In machine learning, Maximum Likelihood Estimation (MLE) is a fundamental technique for identifying the parameters of a given distribution. For instance, it is used to estimate the mean and variance of a normal distribution.
The likelihood function $\mathcal{L}$ is defined as the probability of observing the given data $x$ under the model parameterized by $\theta$. Mathematically, it can be expressed as:
$$ \mathcal{L}(\theta) = P(X = x|\theta) $$
Where:
The meaning of the formula is, within this box (the assumed proportion of blue balls in the box $\theta$), we guess that the next ball’s color ($X$) is blue ($x$).
The box represents our statistical model, and the balls inside the box represent possible outcomes of a random event. The proportion of blue balls in the box is unknown and our guess is $\theta$. This unknown proportion is what we're trying to estimate using our observations.

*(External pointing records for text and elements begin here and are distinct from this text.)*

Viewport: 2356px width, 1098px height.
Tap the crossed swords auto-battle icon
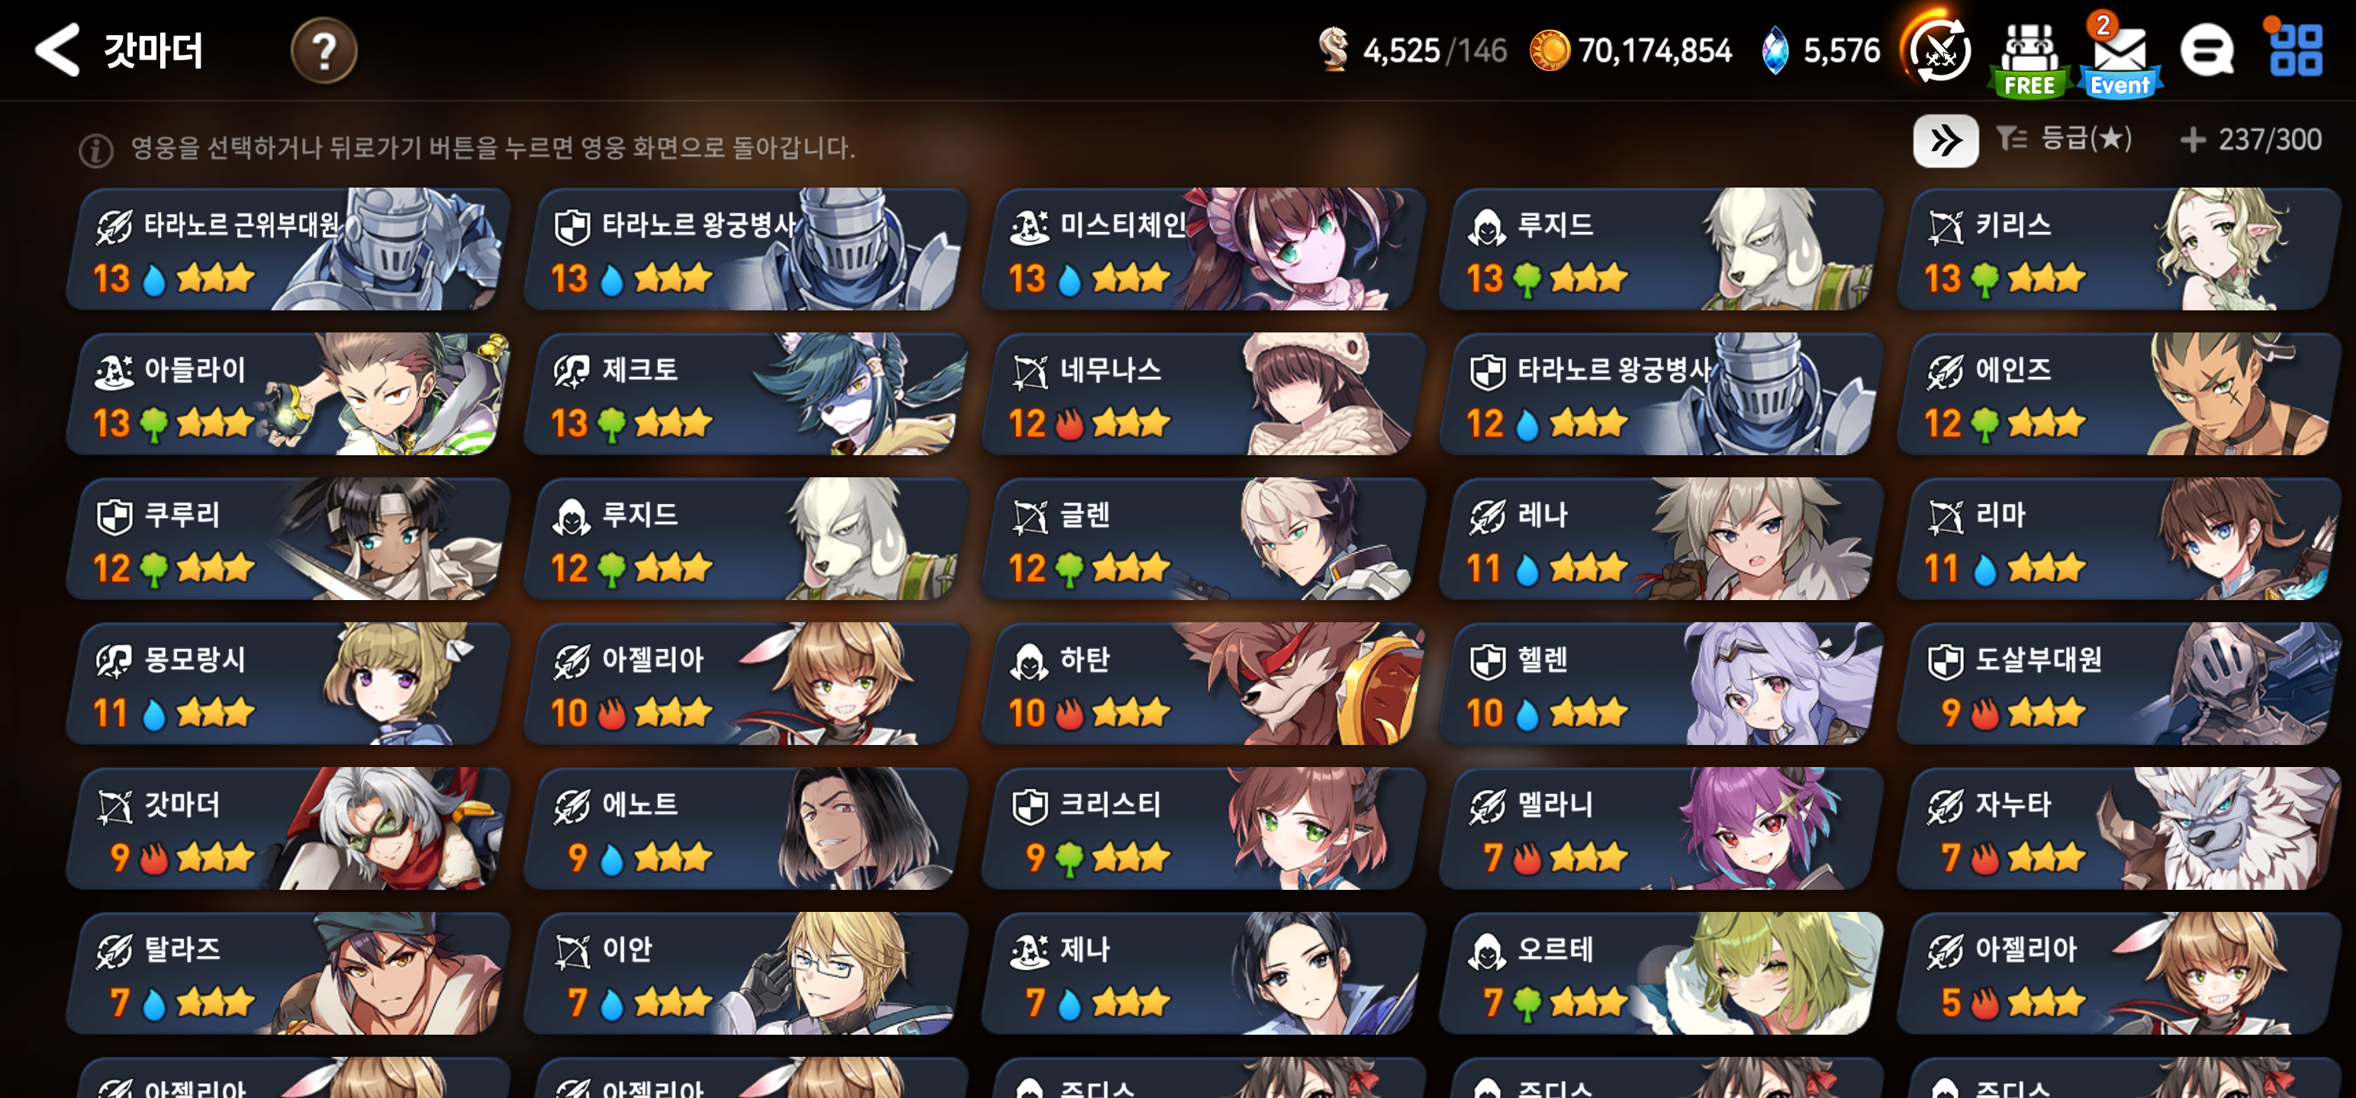[1939, 50]
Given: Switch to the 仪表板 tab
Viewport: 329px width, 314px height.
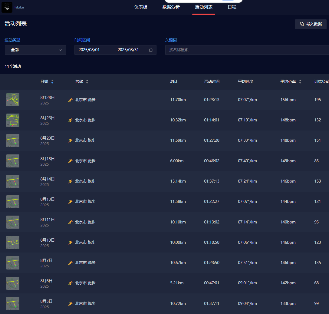Looking at the screenshot, I should coord(141,7).
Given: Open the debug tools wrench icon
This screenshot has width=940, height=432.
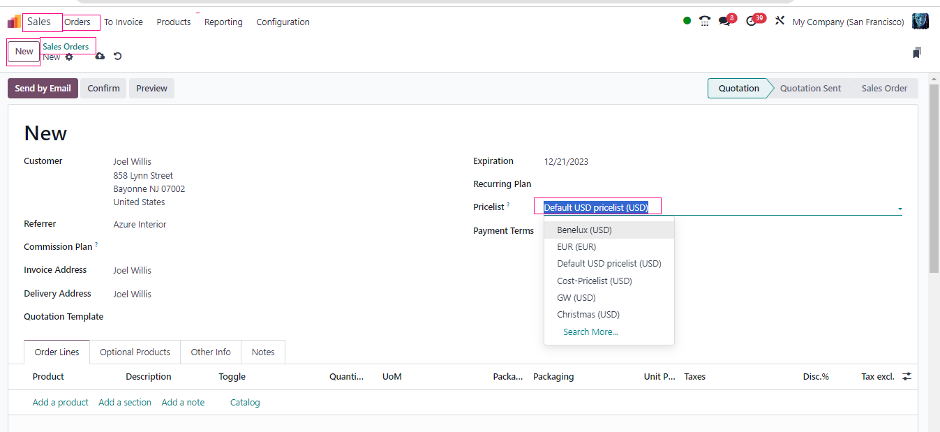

When we use the probability $P(X = x|\theta)$, it means we're trying to calculate the likelihood of observing a specific outcome (in this case, randomly drawing a ball $X$, it is blue $x$) given our assumption about the proportion of blue balls in the box ($\theta$).
The goal of MLE in parameter estimation is to find the value of $\theta$ that maximizes $\mathcal{L}(\theta)$. This value, denoted as $\hat{\theta}$, is called the maximum likelihood estimate and is calculated as:
$$ \hat{\theta} = \underset{\theta}{\text{arg max}} \ \mathcal{L}(\theta) $$
The likelihood function can vary based on the nature of the data and the model. For independent and identically distributed (i.i.d) data $x_0, \cdots ,x_n$, the likelihood of serving them all is the product of the probabilities of observing each one $x_i$:
$$ \mathcal{L}(\theta) = \prod_{i=1}^{n} P(X_i = x_i|\theta) $$
Here, $n$ is the number of data points.
To exemplify the likelihood calculation, let's consider a coin toss scenario. For instance, our data consists of a sequence of coin tosses, say $\mathcal{D}=[\text{head}, \text{head}, \text{tail}]$, if we assume a coin with the bias $\theta = 0.8$ towards heads (20% towards tail), the likelihood of observing this sequence $\mathcal{D}$ can be calculated as:
$$ L(\theta) = P(\mathcal{D}|\theta) = P(x^{(1)}=\text{head}|\theta) \cdot P(x^{(2)}=\text{head}|\theta) \cdot P(x^{(3)}=\text{tail}|\theta) $$
Because the coin's configuration θ is the probability directly $P(x^{(1)}=\text{head}| θ)= θ$.